===== 给定文本 =====

标准曲线绘制:取0.025、0.05、0.1、0.15、0.2、0.25、0.3m L标准溶液于10m L试管中,用70%乙醇定容至5m L,分别配制成5、10、20、30、40、50、60μg/m L的标准溶液。取各浓度溶液0.6m L,加入3m L Folin试剂(稀释5倍),摇匀,静置,加入3m L 7%碳酸钠溶液,摇匀,室温下避光反应2h,以70%乙醇做空白对照,在765nm下测其吸光度。以没食子酸浓度为横坐标,吸光值为纵坐标做标准曲线。

1.2.6.2总酚含量的测定分别称取未发芽燕麦和发芽燕麦全粉1g,添加10m L蒸馏水,磁力搅拌10min,滤纸过滤取清液1m L,用70%乙醇定容至5m L。取上述溶液0.6m L于试管中,加入3m L Folin试剂(稀释5倍),摇匀,静置,加入3m L 7%碳酸钠溶液,摇匀,室温下避光反应2h,以70%乙醇做空白对照,在765nm下测其吸光度。代入标准曲线方程中,计算总酚含量[12]。

1.2.7数据分析依据上述公式进行计算,用origin软件处理,并采用统计学软件SPSS进行分析、处理实验数据,采用组间单因素方差分析,当p<0.01时,认为在统计学上有显著差异。

2 结果与讨论

2.1发芽对燕麦全粉的乳化特性的影响

由图1可知,发芽燕麦的乳化性明显大于未发芽燕麦(p<0.01),发芽燕麦乳化性最高为5.6m2/g,而未发芽燕麦乳化性最高为3.32m2/g。这可能是由于燕麦发芽过程中产生蛋白酶催化燕麦中蛋白质水解,从而导致蛋白质的组成发生变化。

=====

__任务要求__: 上文是关于发芽燕麦全粉特性的研究文字,请从其最后一句之后接着往下写。

===== 所给清单 =====

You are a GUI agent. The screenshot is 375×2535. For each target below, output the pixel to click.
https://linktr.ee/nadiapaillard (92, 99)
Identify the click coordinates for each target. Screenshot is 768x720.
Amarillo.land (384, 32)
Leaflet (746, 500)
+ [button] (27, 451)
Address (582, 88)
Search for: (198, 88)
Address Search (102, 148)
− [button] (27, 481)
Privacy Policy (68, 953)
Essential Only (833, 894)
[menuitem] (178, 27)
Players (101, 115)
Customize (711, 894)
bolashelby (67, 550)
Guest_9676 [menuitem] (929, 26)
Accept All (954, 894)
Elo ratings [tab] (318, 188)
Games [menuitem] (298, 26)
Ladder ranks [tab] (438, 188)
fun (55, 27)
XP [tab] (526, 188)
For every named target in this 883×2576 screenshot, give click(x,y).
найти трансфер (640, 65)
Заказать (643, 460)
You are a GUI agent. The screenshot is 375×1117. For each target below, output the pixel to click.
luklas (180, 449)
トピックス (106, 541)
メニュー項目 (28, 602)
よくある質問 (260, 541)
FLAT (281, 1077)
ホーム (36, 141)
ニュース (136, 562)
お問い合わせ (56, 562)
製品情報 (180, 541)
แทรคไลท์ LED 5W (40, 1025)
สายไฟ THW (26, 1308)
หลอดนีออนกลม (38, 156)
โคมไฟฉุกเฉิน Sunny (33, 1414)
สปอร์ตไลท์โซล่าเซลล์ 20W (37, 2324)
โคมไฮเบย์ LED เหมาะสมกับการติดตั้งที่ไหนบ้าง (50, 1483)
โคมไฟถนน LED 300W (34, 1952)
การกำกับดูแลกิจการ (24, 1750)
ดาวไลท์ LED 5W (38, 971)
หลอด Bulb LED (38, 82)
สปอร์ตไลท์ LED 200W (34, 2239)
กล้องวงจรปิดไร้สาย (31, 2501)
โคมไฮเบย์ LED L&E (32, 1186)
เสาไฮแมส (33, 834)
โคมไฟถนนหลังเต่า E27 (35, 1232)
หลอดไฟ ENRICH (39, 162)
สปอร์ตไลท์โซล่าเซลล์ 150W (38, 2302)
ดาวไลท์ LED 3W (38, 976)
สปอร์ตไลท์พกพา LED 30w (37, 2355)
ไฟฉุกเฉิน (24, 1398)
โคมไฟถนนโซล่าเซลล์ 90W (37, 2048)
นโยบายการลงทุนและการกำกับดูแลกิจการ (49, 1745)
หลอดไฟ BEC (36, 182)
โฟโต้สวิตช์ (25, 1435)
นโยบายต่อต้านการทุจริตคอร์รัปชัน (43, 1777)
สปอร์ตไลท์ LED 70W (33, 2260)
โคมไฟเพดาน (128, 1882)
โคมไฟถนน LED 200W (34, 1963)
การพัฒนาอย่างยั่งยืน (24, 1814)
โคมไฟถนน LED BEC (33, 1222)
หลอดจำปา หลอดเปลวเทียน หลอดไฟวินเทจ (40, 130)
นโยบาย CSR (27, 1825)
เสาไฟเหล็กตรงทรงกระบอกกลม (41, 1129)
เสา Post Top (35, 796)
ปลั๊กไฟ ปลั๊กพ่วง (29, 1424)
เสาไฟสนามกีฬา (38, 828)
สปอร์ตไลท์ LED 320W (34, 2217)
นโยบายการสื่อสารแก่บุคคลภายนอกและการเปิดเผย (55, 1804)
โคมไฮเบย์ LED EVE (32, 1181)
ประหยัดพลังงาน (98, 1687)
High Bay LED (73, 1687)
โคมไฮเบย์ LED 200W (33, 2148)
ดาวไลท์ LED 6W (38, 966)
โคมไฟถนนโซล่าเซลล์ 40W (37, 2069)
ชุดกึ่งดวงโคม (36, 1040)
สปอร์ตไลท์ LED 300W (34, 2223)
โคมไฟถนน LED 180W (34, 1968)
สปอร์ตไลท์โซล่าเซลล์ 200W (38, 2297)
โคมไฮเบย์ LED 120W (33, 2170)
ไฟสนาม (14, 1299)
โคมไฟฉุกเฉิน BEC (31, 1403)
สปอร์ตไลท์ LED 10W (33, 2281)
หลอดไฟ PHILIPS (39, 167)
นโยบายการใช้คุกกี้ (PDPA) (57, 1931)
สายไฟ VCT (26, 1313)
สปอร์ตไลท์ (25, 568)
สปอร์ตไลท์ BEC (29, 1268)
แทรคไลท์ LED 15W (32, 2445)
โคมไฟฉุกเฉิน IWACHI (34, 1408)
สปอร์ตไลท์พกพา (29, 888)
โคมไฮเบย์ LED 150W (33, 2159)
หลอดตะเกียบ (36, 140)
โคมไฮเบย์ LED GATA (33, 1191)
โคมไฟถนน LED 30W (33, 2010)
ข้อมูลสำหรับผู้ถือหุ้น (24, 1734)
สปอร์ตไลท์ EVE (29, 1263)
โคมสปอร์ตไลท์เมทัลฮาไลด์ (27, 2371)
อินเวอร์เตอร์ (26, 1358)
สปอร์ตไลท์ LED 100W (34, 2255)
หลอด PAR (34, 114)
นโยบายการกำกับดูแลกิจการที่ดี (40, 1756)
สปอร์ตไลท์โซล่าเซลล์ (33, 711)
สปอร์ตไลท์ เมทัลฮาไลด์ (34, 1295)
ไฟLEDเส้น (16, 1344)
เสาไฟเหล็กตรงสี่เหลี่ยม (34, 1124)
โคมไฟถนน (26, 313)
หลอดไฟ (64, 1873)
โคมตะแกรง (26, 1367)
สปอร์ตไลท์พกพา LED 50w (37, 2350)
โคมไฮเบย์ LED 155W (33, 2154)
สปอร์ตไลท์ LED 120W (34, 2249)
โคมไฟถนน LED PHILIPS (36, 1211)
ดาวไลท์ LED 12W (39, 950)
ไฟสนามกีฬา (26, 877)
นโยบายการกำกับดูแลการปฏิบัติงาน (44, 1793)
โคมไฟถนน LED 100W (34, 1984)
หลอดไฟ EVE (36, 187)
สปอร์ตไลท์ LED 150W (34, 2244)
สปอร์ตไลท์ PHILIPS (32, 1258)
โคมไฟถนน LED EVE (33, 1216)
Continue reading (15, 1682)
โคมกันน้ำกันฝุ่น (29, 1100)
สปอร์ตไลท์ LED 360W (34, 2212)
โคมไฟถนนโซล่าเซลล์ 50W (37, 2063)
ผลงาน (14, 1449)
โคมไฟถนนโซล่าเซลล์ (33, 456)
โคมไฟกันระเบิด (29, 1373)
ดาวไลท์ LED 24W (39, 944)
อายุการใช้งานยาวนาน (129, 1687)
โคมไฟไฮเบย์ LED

=====

__参考解答__:
图1 燕麦添加量对乳化性的影响Fig.1 Effectof emulsification on oataddition amount

2.2糖化温度、时间对还原糖量的影响

经过发芽、干燥、粉碎得到的发芽燕麦全粉加水保温过程中,燕麦中的淀粉酶催化淀粉水解生成葡萄糖、麦芽糖等还原糖类物质,此过程称为糖化。图2表明了糖化温度对发芽燕麦产生的还原糖含量的影响。由图2可知,发芽燕麦糖化过程产生的还原糖含量显著高于未经发芽处理的燕麦(p<0.01)。随着糖化温度的升高,发芽燕麦产生的还原糖含量增加,50℃时发芽燕麦产生的还原糖含量达到最大5.28mg/g,之后随着温度的升高逐渐下降。与未发芽的燕麦相比,燕麦发芽过程中产生淀粉酶等水解酶,因而糖化过程中参与淀粉水解的酶量大,致使产生的还原糖含量增加。酶的催化活力与温度有关,45℃时未发芽燕麦产生的还原糖含量最高,50℃时发芽燕麦产生的还原糖含量最高,可能是由于发芽燕麦中的淀粉酶的最适合作用温度为50℃。

图2 温度对燕麦还原糖含量的影响Fig.2 Effect of oat reducing sugar contenton temperature

图3表明了糖化时间对发芽燕麦产生的还原糖含量的影响。由图3可知,发芽燕麦产生的还原糖含量显著高于未发芽燕麦(p<0.01),两者产生的还原糖含量均随糖化时间的增加而增加,发芽燕麦糖化时间4h时还原糖含量达到最高5.4mg/g,而未发芽燕麦在糖化时间6h时还原糖含量达到最高1.49mg/g。发芽燕麦产生的还原糖峰值早于未发芽的燕麦的原因是发芽燕麦中淀粉酶的含量高于未发芽燕麦。

图3 时间对燕麦还原糖含量的影响Fig.3 Effectof oat reducing sugar contenton time

2.3发芽燕麦吸水特性的变化

由表1可知,发芽燕麦的吸水性指数(WAI)高于未发芽燕麦,表明发芽燕麦粉的吸水特性优于未发芽燕麦。发芽燕麦的水溶性指数(WSI)约是未发芽燕麦的7.5倍,表明发芽过程中内源酶被激活,大分子物质水解,发芽燕麦中可溶解性物质增加。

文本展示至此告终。